The more you clean the more they smell


----------



## johnbonce (Nov 22, 2011)

Are all breeds of marmosets the same or are some more 'scented' than others?


----------



## PETERAROBERTSON (Jul 2, 2008)

johnbonce said:


> Are all breeds of marmosets the same or are some more 'scented' than others?


Commons most smelly
But they all stink


----------



## 5plusmany (Sep 29, 2011)

:lol2: Peter, good job they're not kept in the house then...!


----------



## johnbonce (Nov 22, 2011)

that's great thanks for your reply


----------



## johnbonce (Nov 22, 2011)

5plusmany said:


> :lol2: Peter, good job they're not kept in the house then...!


 


this was my main reason for asking as I wouldn't be able to provide outside space


----------



## johnbonce (Nov 22, 2011)

On this basis, no outside space, would you advise against keeping any primates?


----------



## PETERAROBERTSON (Jul 2, 2008)

johnbonce said:


> On this basis, no outside space, would you advise against keeping any primates?


Some would say its ok to keep inside with plenty of room and uv light etc.
How would you feel to never have fresh air or natural light and seeing whats going on around you.
So my opinion is no.
No outside access then dont keep.
Some study places do keep indoors but there set ups are a bit ellaborate to try and meet there needs.
Its each to there own and it strikes up a bit of an argument on here now and then.
But if i couldnt give outside access i would give up the hobby.

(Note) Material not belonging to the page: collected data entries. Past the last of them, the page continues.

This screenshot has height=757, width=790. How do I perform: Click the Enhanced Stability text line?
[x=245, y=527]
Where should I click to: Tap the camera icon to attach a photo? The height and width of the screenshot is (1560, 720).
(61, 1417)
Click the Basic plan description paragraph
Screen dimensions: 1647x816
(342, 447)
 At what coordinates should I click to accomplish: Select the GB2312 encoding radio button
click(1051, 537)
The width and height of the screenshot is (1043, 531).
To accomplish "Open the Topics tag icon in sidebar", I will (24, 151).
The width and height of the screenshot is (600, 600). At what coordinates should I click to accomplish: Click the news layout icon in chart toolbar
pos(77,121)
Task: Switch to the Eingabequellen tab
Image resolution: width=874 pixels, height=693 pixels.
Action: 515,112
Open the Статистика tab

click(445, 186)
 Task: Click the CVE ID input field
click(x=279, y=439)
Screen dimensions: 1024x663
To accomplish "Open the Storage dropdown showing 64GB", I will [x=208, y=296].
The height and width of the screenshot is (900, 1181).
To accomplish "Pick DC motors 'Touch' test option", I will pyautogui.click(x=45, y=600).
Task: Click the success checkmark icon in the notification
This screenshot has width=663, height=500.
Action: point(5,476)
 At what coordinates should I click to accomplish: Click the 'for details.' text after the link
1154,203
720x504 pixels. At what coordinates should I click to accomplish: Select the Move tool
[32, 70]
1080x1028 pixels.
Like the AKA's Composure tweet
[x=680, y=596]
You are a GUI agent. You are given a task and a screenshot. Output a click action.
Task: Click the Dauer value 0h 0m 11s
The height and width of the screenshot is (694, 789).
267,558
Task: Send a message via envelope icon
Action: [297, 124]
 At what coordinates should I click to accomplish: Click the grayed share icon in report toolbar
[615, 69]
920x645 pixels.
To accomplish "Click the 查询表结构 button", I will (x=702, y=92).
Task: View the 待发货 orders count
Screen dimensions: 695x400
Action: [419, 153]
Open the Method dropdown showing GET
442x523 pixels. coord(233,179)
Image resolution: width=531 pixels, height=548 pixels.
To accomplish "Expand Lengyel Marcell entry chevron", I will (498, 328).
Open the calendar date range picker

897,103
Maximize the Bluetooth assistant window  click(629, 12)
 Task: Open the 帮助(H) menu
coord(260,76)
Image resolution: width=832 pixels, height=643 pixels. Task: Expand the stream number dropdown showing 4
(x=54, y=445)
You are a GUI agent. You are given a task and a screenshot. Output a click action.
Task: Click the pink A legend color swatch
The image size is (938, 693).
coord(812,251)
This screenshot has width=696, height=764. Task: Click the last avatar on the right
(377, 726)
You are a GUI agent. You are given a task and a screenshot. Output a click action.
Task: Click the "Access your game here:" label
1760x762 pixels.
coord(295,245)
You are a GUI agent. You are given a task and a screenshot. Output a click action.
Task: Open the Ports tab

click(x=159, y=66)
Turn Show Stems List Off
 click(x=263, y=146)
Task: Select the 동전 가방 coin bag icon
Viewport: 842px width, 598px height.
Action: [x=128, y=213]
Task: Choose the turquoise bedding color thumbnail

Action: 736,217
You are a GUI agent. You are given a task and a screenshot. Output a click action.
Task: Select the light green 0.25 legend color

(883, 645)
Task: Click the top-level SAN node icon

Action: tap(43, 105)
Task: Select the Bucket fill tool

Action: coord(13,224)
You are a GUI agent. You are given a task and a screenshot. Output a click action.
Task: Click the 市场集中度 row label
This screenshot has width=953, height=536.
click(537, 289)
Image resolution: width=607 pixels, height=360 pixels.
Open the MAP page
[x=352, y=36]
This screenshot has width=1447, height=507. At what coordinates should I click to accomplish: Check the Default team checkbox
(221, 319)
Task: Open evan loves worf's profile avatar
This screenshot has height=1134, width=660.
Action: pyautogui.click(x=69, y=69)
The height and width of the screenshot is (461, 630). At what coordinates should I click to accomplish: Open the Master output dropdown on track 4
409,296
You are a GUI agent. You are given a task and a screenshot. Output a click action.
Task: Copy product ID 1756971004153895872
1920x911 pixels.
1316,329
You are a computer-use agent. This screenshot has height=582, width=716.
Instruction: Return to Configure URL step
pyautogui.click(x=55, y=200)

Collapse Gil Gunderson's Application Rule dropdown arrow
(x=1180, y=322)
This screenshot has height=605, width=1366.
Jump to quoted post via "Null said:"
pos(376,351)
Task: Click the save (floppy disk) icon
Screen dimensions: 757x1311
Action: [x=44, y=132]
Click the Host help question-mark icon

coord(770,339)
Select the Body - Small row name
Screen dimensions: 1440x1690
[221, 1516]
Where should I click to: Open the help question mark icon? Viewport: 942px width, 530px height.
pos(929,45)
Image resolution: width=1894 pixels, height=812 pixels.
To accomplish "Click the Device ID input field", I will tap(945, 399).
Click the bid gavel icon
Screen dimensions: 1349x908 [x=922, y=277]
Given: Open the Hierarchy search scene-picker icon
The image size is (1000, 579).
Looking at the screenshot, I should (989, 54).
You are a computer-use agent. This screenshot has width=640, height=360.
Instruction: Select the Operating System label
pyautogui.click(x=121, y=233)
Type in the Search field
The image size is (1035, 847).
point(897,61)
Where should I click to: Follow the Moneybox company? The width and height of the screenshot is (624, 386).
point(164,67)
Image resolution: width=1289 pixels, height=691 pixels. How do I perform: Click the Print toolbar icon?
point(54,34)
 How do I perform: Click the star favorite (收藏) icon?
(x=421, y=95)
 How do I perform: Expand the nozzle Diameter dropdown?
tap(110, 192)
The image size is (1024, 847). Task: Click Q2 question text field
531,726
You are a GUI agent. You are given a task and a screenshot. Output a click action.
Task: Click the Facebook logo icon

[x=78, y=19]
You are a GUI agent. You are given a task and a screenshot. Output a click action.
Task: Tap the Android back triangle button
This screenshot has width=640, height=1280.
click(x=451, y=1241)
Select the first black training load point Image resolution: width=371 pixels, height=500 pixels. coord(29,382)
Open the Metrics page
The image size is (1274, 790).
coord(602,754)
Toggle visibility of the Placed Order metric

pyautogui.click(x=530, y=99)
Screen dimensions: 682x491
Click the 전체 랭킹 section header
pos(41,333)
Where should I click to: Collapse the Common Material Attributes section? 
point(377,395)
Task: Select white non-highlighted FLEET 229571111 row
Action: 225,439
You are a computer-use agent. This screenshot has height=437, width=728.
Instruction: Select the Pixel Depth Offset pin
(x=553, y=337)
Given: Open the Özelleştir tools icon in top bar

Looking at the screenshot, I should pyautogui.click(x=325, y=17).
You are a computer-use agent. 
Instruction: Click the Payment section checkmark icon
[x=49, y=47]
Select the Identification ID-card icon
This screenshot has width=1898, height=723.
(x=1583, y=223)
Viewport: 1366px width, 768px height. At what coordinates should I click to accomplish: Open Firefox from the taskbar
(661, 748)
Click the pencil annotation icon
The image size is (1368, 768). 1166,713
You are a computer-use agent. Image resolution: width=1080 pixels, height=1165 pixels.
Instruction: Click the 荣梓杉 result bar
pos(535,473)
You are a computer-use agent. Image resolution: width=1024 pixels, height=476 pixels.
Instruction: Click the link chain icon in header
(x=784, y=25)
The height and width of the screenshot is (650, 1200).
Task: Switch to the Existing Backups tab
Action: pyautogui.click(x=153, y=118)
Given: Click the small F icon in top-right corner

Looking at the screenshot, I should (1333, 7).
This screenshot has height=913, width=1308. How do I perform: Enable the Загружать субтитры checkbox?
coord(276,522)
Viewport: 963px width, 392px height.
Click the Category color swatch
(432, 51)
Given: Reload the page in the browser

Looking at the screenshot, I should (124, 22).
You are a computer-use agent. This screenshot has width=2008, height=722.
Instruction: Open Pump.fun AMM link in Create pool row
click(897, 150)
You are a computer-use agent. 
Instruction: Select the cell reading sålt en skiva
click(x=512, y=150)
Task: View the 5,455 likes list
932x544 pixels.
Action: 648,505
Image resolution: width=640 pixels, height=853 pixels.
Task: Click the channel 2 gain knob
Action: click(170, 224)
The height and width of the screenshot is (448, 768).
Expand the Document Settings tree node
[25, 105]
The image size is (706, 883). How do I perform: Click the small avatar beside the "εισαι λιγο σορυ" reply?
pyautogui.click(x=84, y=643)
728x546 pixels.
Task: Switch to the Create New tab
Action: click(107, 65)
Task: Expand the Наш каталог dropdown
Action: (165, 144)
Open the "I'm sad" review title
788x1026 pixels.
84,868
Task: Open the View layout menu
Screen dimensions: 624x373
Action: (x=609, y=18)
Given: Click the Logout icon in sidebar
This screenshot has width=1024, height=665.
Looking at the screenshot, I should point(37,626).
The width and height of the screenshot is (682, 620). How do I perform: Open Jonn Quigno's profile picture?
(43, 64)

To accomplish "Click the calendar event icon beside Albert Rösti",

And yes like 5plussmany says,,,stink so outdoors.
Although i must admit i dont smell them and when i did i liked it.lol
Kept for too long and i guess im now imune to the smell.
Think all the years of smelling them did summit to the part of my brain that deals with spelling


----------



## johnbonce (Nov 22, 2011)

PETERAROBERTSON said:


> Some would say its ok to keep inside with plenty of room and uv light etc.
> How would you feel to never have fresh air or natural light and seeing whats going on around you.
> So my opinion is no.
> No outside access then dont keep.
> ...


 
I can see your point on that one, I've been researching them for quite sometime and the most the care sheets were telling me was a fruity musk odour, pleased I spoke to you now. Guess its a no go then 

thanks for your help btw


----------



## Rhianna.J (Nov 5, 2011)

What a refreshing thread this was!


----------



## PETERAROBERTSON (Jul 2, 2008)

Rhianna.J said:


> What a refreshing thread this was!


Good to see someone finding out before they have housed the animals.
Credit to them.


----------



## Rhianna.J (Nov 5, 2011)

Yep exactly! And there was no snarky replies from anyone, just a question asked, advice was given and then taken on board! Makes a lovely change!


----------



## exoticGaz (Feb 27, 2013)

Oh boy Do they smell, I haven't kept marmosets now for about 6 years but even now after all that time I can wash the tiles down in the old pens and that smell comes wafting back.


----------